I was asked to be a presenter at this year’s Global Alliance for Transformational Entertainment (GATE) Conference this past weekend. Some of the other speakers included Jim Carrey, comedian Louie Anderson, filmmaker Tom Shadyac, and many other inspiring artists.
I wasn’t prepared.
That can be a very sobering realization when you’re about to speak to a thousand people.
In the middle of my panicky, epic melt-down, I had an epiphany.
In creativity (which is simply a metaphor for life itself) we have two choices.
1). We can run away. Yep. When we listen to the thoughts in our heads that tell us we can’t do something or we’re going to be an epic failure or embarrass ourselves, our first instinct is to chuck it all and run for the hills. Or in my case my car! Or grab for that bottle of wine. Or light up the bong. We compare our worst selves to other people’s seemingly put together and perfect selves and then despair. When these thoughts consume us, creativity ceases.
Or we can . . .
2). Learn to use all these thoughts – all this stuff going on inside of us; the fears, the anxiety, the comparisons, the worst-case-scenario-thinking – and make it work for us.
This is where all creativity comes from anyway. (Sure, original creative ideas are generated from the silence of being plugged into the right hemisphere of our brains that gives us access to the quantum creative matrix of which we’re all a part.) But once we begin working with that inspired idea, creativity involves a whole other step.
Birthing creativity from the idea phase into the actual application and expression of form isn’t easy. It’s not perfect-looking. It’s hard and scary and weird and risky and crunchy and ugly and sometimes it yields amazing results and sometimes it doesn’t. But that’s all part of the process. To disregard one part in favor of something more palatable is to throw away all the potential creativity generates for us.
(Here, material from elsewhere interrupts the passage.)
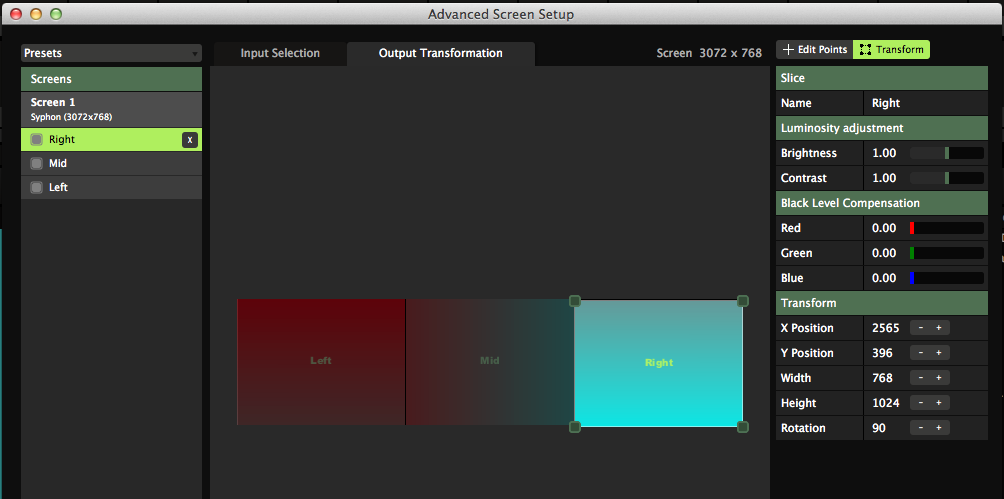This screenshot has width=1004, height=499.
Task: Click bottom-left corner handle of Right slice
Action: (x=575, y=427)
It’s simply learning how to harness all of this stuff that is going on inside each of us (a lot of the time), in a way that helps us understand that that stuff is the stuff that creates. It’s that stuff that produces the work. Writes screenplays. Expresses feeling. Dances the dance. Plays the instrument. Acts the scene. Tells a story. Auditions. Presents a lecture. Paints a canvas.
Your stuff is the stuff of creativity. Your stuff is your Creative Self. Your stuff – uniquely yours – and yet shared by all beings – is the stuff you need to transform, inspire, enlighten, entertain, move, educate, liberate, express and be.